İran coğrafyası, tarih boyunca Türk varlığının kesintisiz izlerini taşımıştır.
Urmiye’den Tebriz’e, Erdebil’den Horasan’a, hatta İsfahan ve Kirman’a kadar uzanan geniş sahada yüzyıllardır Türk dili, kültürü ve kimliği yaşamaktadır…
Bugün İran’ın 31 eyaletinin büyük bir kısmında…
Özellikle Kuzeybatı ve Kuzeydoğu hattında güçlü bir Türk nüfusu bulunmaktadır…
Bu durum sadece bir etnik gerçek değil…
Aynı zamanda Türk dünyasının kültürel ve stratejik bir devamlılığıdır…
İran Cumhurbaşkanı Mesud Pezeşkiyan’ın, geçmişte 100 Türk milletvekilini bir araya getirerek “Türk Fraksiyonu” kurulmasına öncülük ettiği unutulmamıştır…
Bu adım, İran Türkleri için demokratik temsil yolunda tarihi bir dönüm noktasıydı…
Bugün Pezeşkiyan yeniden cumhurbaşkanı sıfatıyla görevdeyken, Güney Azerbaycan Türklerinin beklentisi, o ruhun yeniden canlandırılması ve Türk kimliğinin İran’da meşru bir zemin kazanmasıdır…
Bu yalnızca bir azınlık meselesi değil, İran’ın toplumsal barışı ve bölgesel istikrarı açısından da stratejik bir gerekliliktir…
Son dönemde çeşitli istihbarat ve bölgesel gözlemler…
PKK unsurlarının Türkiye’den İran topraklarına, özellikle Güney Azerbaycan hattına kaydırıldığı yönünde iddiaları gündeme taşımaktadır…
Bu gelişme, hem Türkiye’nin güvenliği hem de İran Türklerinin geleceği için ciddi riskler taşımaktadır…
PKK’nın yerleşmesi, Güney Azerbaycan’da etnik çatışmaları körükleme potansiyeli taşımakta…
Bölgeyi bir vekalet savaşının alanı haline getirme tehlikesi doğurmaktadır…
Bu senaryo, Türk coğrafyasında yeni bir kaos kuşağı yaratma girişimi olarak okunmalıdır…
Güney Azerbaycan sadece İran Türklerinin meselesi değildir…
Tüm Türk dünyasının ortak sorumluluğudur…
Türkiye, Azerbaycan, Türkmenistan ve Türk Devletleri Teşkilatı üyeleri, bölgedeki Türk nüfusunun haklarının korunması için…
Diplomatik düzeyde ortak bir duruş sergilemelidir…
Kültürel ve eğitim projeleri ile Güney Azerbaycan’daki Türk kimliğinin yaşatılmasına destek verilmelidir…
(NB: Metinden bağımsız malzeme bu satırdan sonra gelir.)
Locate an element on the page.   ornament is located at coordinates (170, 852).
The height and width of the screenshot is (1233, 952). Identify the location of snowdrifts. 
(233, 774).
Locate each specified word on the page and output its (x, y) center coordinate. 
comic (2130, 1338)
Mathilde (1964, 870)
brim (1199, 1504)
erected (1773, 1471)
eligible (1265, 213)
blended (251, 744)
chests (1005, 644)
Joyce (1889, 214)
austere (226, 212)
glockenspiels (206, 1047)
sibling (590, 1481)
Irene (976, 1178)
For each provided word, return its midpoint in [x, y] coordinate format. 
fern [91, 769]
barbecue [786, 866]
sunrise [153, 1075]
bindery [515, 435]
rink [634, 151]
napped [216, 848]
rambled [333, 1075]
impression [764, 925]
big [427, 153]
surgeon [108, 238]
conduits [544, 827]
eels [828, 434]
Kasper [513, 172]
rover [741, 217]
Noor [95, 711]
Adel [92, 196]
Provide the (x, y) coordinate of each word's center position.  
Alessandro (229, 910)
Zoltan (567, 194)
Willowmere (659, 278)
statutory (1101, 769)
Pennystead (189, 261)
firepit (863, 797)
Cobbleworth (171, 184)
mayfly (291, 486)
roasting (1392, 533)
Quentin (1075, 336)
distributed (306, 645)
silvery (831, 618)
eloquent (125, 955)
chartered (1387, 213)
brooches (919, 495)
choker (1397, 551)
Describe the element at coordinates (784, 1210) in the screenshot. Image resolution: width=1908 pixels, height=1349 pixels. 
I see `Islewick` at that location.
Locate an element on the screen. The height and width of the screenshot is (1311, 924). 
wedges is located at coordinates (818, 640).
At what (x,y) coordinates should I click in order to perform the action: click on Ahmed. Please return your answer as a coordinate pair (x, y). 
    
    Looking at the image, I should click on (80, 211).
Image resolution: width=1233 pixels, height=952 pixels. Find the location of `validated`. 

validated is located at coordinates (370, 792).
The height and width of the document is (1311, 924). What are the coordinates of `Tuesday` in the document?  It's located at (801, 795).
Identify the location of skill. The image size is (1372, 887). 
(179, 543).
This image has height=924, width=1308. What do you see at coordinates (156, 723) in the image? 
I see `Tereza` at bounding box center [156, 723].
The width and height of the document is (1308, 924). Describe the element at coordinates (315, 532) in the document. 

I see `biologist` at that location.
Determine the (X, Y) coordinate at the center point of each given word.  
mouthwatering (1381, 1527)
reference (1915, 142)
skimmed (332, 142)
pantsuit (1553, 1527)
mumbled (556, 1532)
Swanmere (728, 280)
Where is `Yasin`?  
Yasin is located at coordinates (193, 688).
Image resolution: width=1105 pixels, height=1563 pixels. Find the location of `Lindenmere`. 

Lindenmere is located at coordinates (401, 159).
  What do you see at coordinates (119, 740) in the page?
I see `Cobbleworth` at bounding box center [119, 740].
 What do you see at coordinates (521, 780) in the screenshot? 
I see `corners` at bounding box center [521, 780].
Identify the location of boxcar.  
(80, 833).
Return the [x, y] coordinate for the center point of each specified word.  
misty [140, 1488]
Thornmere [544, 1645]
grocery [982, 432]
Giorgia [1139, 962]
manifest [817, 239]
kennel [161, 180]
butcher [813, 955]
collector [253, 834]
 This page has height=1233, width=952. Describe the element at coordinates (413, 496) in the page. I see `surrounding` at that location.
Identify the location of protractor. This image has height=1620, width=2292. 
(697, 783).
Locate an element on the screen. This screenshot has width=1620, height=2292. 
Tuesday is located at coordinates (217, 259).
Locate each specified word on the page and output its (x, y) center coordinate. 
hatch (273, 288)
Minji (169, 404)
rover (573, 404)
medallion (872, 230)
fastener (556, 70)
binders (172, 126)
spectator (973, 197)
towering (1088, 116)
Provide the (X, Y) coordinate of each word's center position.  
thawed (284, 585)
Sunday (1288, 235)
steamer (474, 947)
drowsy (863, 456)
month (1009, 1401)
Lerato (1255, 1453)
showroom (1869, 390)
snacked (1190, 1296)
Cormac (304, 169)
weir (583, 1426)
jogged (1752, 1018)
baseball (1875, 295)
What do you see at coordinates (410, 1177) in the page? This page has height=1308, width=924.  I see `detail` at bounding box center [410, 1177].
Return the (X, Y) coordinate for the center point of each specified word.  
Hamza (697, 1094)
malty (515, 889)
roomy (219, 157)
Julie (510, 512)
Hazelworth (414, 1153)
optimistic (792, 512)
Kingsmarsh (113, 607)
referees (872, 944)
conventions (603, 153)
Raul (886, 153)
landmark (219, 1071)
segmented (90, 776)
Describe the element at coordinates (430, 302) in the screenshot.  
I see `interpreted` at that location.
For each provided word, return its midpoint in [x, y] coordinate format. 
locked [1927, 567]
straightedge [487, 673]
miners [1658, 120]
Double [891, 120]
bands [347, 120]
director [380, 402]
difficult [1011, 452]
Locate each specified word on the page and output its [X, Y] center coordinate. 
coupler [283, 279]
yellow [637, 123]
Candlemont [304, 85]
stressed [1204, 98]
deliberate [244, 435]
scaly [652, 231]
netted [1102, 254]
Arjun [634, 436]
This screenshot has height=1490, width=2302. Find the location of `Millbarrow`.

Uluslararası kamuoyunda farkındalık çalışmaları yapılarak İran Türklerinin talepleri barışçıl bir zeminde gündeme taşınmalıdır…
İran’la ikili ilişkilerde, Türk nüfusun demokratik haklarının güvence altına alınması öncelikli başlık olmalıdır…..
Bugün Güney Azerbaycan üzerinde oynanan oyunları görmezden gelmek, hem tarihimize hem kardeşliğimize sırt çevirmek olur…
Türk dünyası, sınırların ötesinde de bir millet bilinciyle hareket etmek zorundadır…
Unutulmamalıdır ki…
Güney Azerbaycan’da Türk kimliği zayıflarsa, bu sadece İran Türklerinin değil, bütün Türk dünyasının kaybı olur…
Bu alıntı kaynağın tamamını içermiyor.